Saturday, January 26, 2008

On importing MatLAB figures into papers and presentations

[2008.02.01: I've had to substantially re-write this post, after I realized that my first attempt at it was horrendously convoluted and confusing. Which, in all fairness, is exactly what my own state of mind was at the time, after the hours – days! – of wrestling with the subject matter of this post.]

As a [graduate] student in engineering, I have, of course, had to write innumerable papers and reports, and deliver just as many presentations. Since most --- almost all, in fact --- of the work described in those papers and presentations was performed using MATLAB, the issue of how best to import figures created in that software package into a different software suite, meant for creating said papers and presentations, is a very important one. One that, thanks to the different ways in which MATLAB, Microsoft Office (the most-prevalent choice for creating documents today) and Adobe's PDF standard handle image data (not to mention all the various `standalone' image formats --- [Windows] bitmap, [Windows] Enhanced Metafile (EMF), Compuserve GIF, JPEG, TIFF, PNG... the list could go on forever), usually results in hours upon hours of exasperating, infuriating, hair-rending, cerebro-circuit-overloading trial and error. (MS Word's own quirks when handling non-text objects and/or relatively complex documents only add to the pain, which is why I, like many others, have switched to using LaTeX --- but that's another story.) It sure did for me, and I know it has for many others too. (See, for example, "Matlab copy-and-paste: Still broken after all these years" by Frinkytown, "How do I import MATLAB graphics into Microsoft Office 97?" by the MathWorks, this Matlab script to create a Word document from a Matlab figure, by James Lynch, and yet more search results returned from googling "matlab figures Word".) So, to save any others the ordeal of re-inventing my wheel, here is what I have learned:

(Note: The following discussion applies to figures with `line' plots. For figures with shaded plot elements, like those created with surf, mesh or pcolor, see the last paragraph of this post. Also, my system is WinXP Home / SP2, MS Office 2000 and MATLAB v6.5 (R13).)

# # # # #

* _Required work_
**1.** Rewrite the paragraph of the MATLAB figures post that begins "As a [graduate] student in engineering" as a short bulleted list that keeps its main facts.
**2.** According to the MATLAB figures post, which version of MATLAB was the writer's system running?
**3.** Write the next part of the MATLAB figures post, picking up right after its final paragraph.
The lines after this point come from a different source than the MATLAB figures post.

* _Dataset rows_
# # # # #

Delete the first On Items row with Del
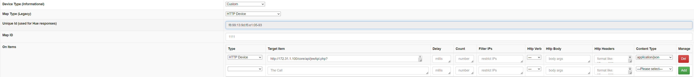Image resolution: width=694 pixels, height=77 pixels. [x=683, y=59]
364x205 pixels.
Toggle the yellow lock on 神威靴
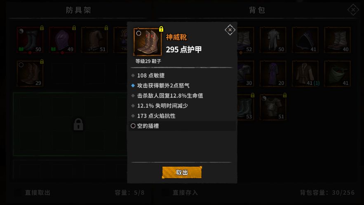(x=161, y=29)
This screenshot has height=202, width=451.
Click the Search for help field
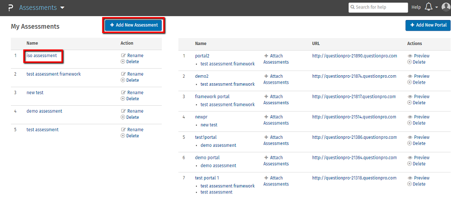pyautogui.click(x=380, y=8)
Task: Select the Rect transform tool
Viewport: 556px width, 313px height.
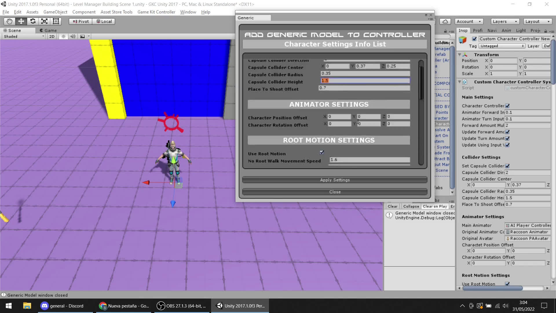Action: (56, 21)
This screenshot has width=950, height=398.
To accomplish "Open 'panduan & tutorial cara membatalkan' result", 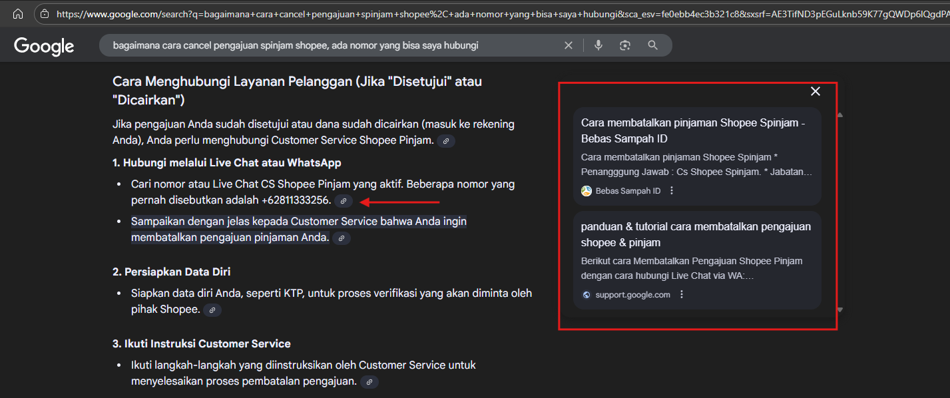I will pyautogui.click(x=696, y=234).
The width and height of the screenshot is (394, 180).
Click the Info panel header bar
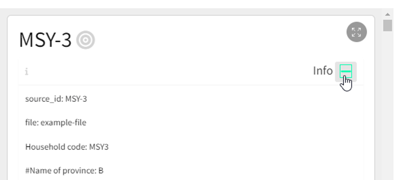pyautogui.click(x=173, y=72)
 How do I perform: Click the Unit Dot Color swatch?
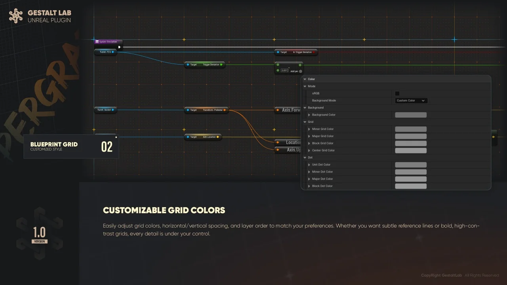(411, 164)
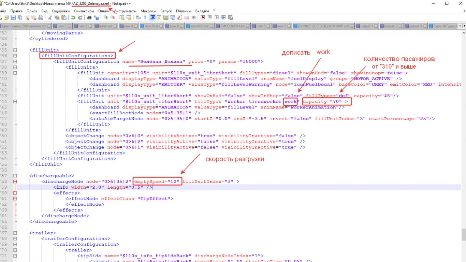Click the emptySpeed="10" attribute text
This screenshot has width=466, height=262.
click(x=157, y=181)
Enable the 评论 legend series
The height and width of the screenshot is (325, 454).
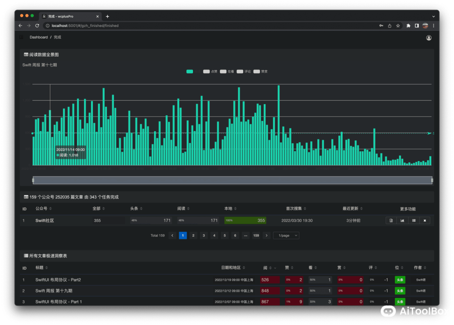point(244,72)
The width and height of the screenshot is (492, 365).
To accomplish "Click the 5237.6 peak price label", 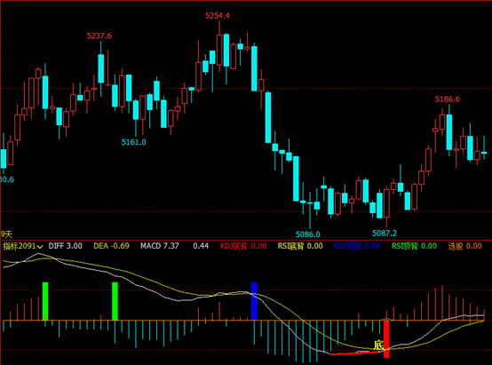I will pos(99,36).
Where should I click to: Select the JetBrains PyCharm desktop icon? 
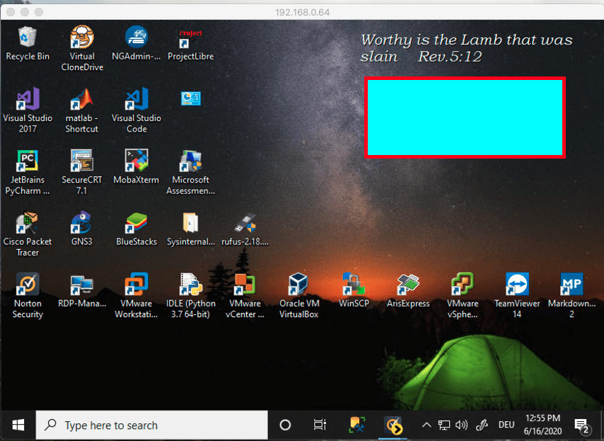(28, 161)
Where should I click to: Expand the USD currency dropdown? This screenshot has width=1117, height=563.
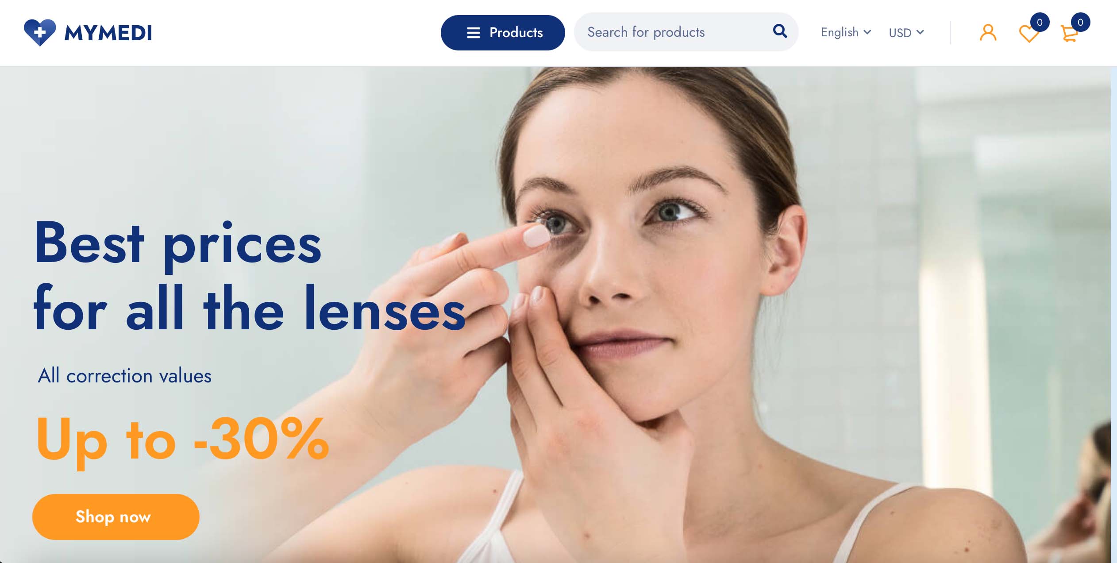coord(906,33)
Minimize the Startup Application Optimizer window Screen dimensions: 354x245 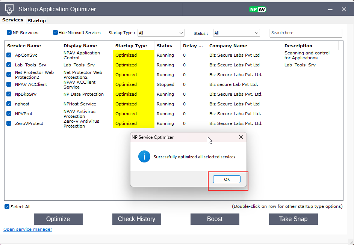[330, 9]
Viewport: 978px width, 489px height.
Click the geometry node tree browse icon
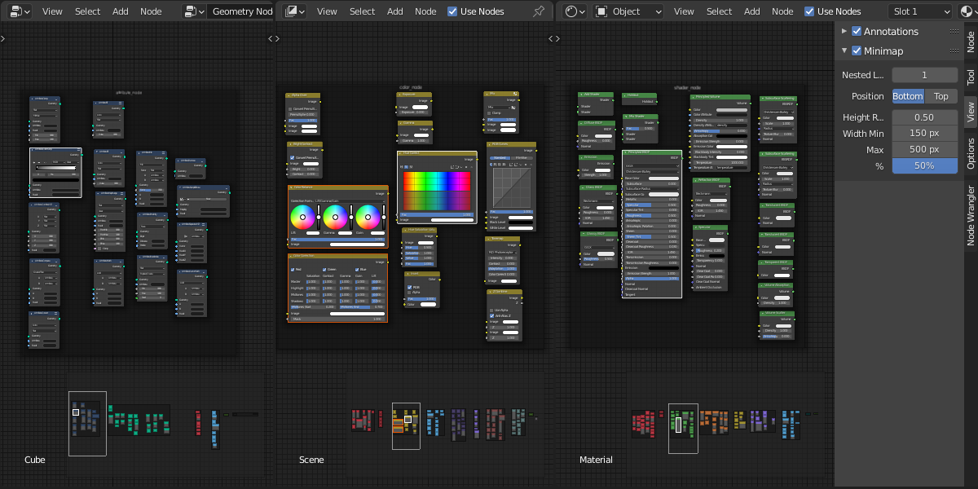(x=194, y=11)
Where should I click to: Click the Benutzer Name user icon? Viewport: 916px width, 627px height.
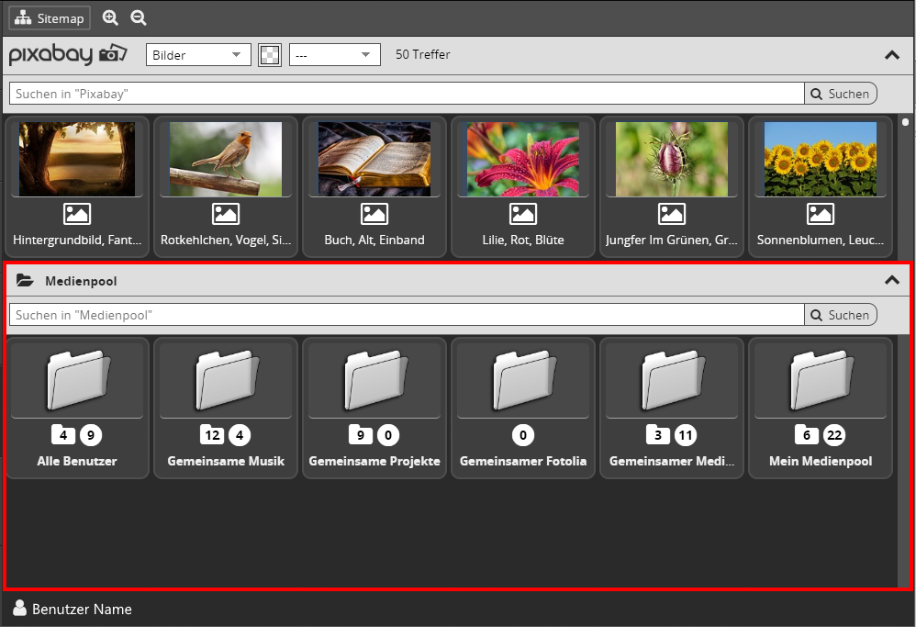[19, 608]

# # # # #

* _Solved problems_
**1.**
- As a graduate engineering student, the writer has written many papers and reports and given many presentations.
- Almost all of that work was done in MATLAB, so getting MATLAB figures into the programs used to make papers and presentations matters a great deal.
- MATLAB, Microsoft Office, Adobe's PDF standard, and standalone image formats (bitmap, EMF, GIF, JPEG, TIFF, PNG, and more) each handle image data differently, which usually means hours of frustrating trial and error.
- MS Word's own quirks with non-text objects and complex documents make this worse, which is one reason the writer, like many others, switched to LaTeX.
- Others have run into the same trouble, as shown by Frinkytown's "Matlab copy-and-paste: Still broken after all these years," the MathWorks page "How do I import MATLAB graphics into Microsoft Office 97?", a script by James Lynch that creates a Word document from a Matlab figure, and search results for "matlab figures Word."
- The post shares what the writer learned so others won't have to work it out from scratch.

**2.** MATLAB v6.5 (R13).

**3.**
First off, MATLAB’s own display format: figures on-screen are created at a resolution of 96 dpi, at a default size of 560x420 pixels (4.375”x5.833”). I’m not quite sure how this happens, since my laptop screen itself seems to have a resolution of 117 dpi (1400x1050 pixels, 12”x9”). Maximized, the figure becomes 1400x944 pixels, but still at 96 dpi.

If the figure is exported as a png file – or any other bitmapped (raster) format, I’m assuming – the resolution gets increased to 150 dpi. The size of the image in inches is set by the Page Setup settings of the figure window (default: 8”x6”). The size in pixels adjusts accordingly (default: 1200x900). Similarly, other Page Setup settings also apply, such as Recomputing vs. Keeping screen limits and ticks. Linewidths remain about the same, but the sizes of the text fonts and the line markers become smaller in proportion to the rest of the image. The dotted gridlines (which are actually very tiny dashes in the original MATLAB figure, with a default linewidth of 0.5) become true dotted lines – which is nice.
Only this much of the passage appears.